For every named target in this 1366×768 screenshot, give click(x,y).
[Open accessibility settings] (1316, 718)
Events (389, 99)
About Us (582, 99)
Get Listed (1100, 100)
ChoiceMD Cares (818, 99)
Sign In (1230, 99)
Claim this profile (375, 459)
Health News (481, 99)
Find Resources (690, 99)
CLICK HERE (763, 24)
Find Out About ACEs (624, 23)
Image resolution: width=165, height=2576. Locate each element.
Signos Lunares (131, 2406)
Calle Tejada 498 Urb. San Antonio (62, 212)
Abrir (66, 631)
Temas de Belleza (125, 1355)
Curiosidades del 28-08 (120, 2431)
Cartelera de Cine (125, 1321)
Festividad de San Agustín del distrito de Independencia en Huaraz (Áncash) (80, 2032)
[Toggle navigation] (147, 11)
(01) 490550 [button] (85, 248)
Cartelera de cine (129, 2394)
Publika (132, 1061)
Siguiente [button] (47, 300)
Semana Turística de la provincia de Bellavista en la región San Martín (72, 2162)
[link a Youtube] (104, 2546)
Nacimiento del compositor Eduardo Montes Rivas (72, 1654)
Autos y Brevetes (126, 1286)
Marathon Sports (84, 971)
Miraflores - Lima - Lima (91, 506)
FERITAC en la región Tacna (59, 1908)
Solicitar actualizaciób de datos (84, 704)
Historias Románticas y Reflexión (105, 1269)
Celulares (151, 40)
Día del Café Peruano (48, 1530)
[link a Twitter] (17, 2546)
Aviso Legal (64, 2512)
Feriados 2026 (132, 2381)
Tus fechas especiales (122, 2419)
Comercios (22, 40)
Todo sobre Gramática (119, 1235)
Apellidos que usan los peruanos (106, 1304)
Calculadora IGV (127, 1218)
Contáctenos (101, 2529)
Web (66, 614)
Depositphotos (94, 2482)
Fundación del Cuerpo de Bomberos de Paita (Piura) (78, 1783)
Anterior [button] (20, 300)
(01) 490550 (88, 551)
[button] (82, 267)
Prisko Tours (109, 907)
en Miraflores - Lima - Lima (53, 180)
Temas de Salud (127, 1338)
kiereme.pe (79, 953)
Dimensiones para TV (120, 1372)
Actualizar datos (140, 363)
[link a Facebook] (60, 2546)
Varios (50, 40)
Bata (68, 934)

# # #

**YOUR OBJECTIVE**
Word for word, restate the lines of the data above that fall between the line holding "ChoiceMD Cares (818, 99)" and the line holding "[Toggle navigation] (147, 11)", inclusive, and no other lines.

**RESPONSE**
ChoiceMD Cares (818, 99)
Sign In (1230, 99)
Claim this profile (375, 459)
Health News (481, 99)
Find Resources (690, 99)
CLICK HERE (763, 24)
Find Out About ACEs (624, 23)
Image resolution: width=165, height=2576. Locate each element.
Signos Lunares (131, 2406)
Calle Tejada 498 Urb. San Antonio (62, 212)
Abrir (66, 631)
Temas de Belleza (125, 1355)
Curiosidades del 28-08 (120, 2431)
Cartelera de Cine (125, 1321)
Festividad de San Agustín del distrito de Independencia en Huaraz (Áncash) (80, 2032)
[Toggle navigation] (147, 11)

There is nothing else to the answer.